*** Extracted entries

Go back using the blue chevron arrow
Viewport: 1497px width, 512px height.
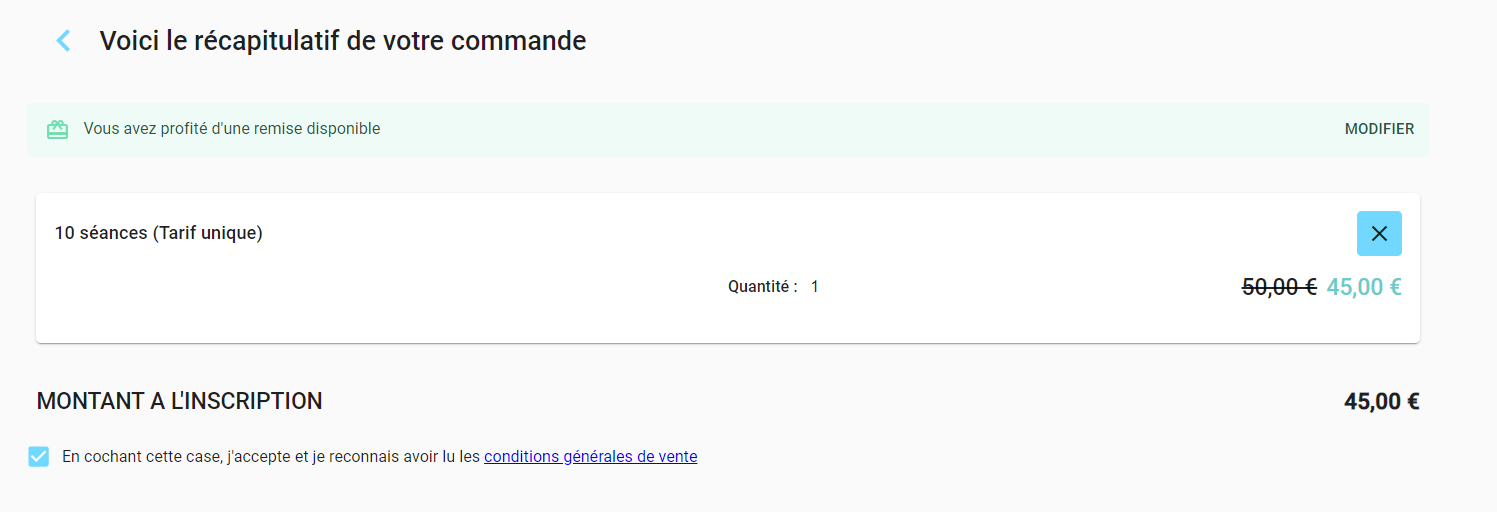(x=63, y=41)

******
*** Extracted entries

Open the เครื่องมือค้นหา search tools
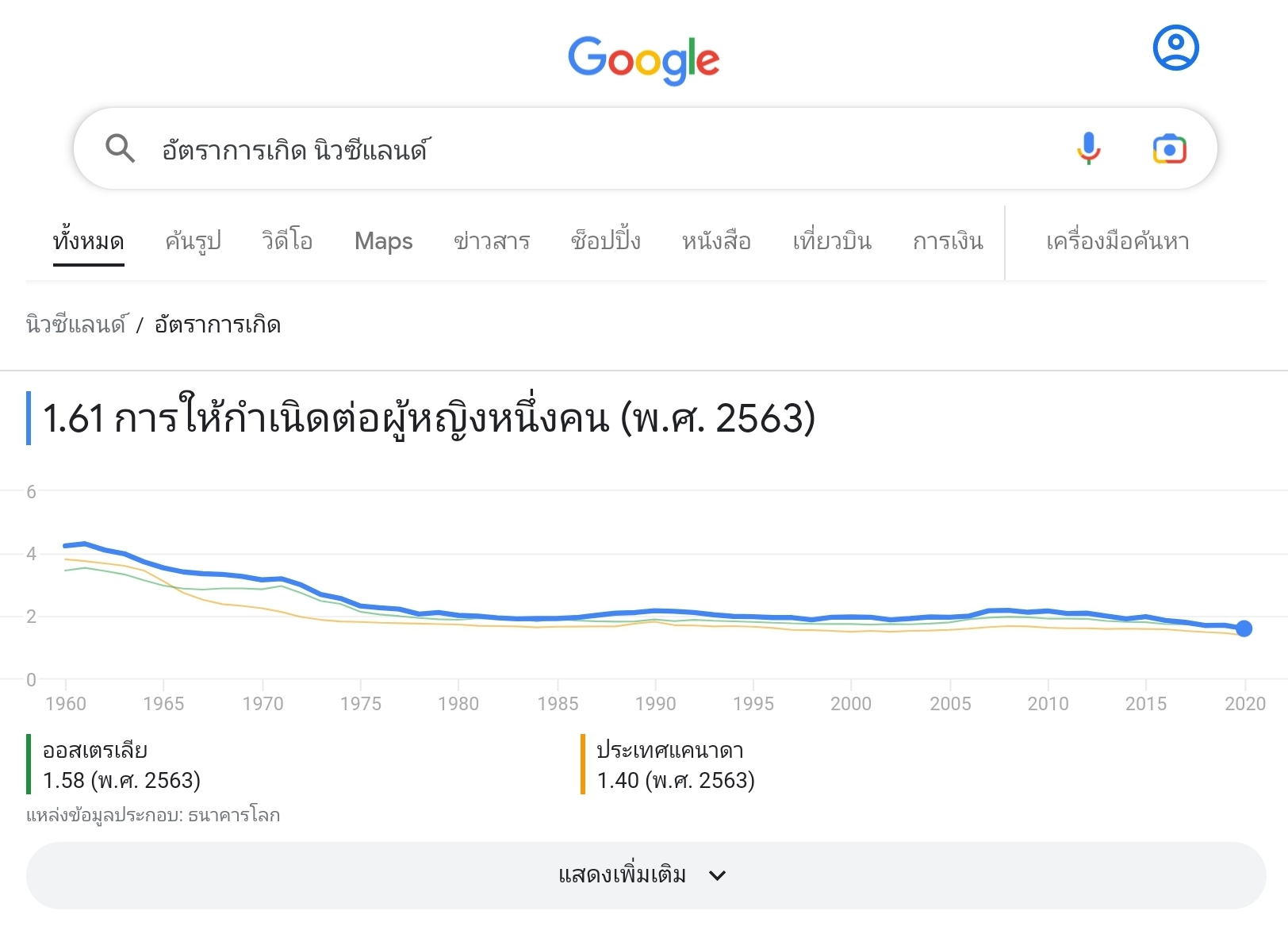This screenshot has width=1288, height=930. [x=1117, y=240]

******

» Stated exercise: Reproduce everything from the line with "Go back using the blue chevron arrow" down to the line with "(x=63, y=41)", both included, leaving out the pictures.

» Expected output:
Go back using the blue chevron arrow
Viewport: 1497px width, 512px height.
(x=63, y=41)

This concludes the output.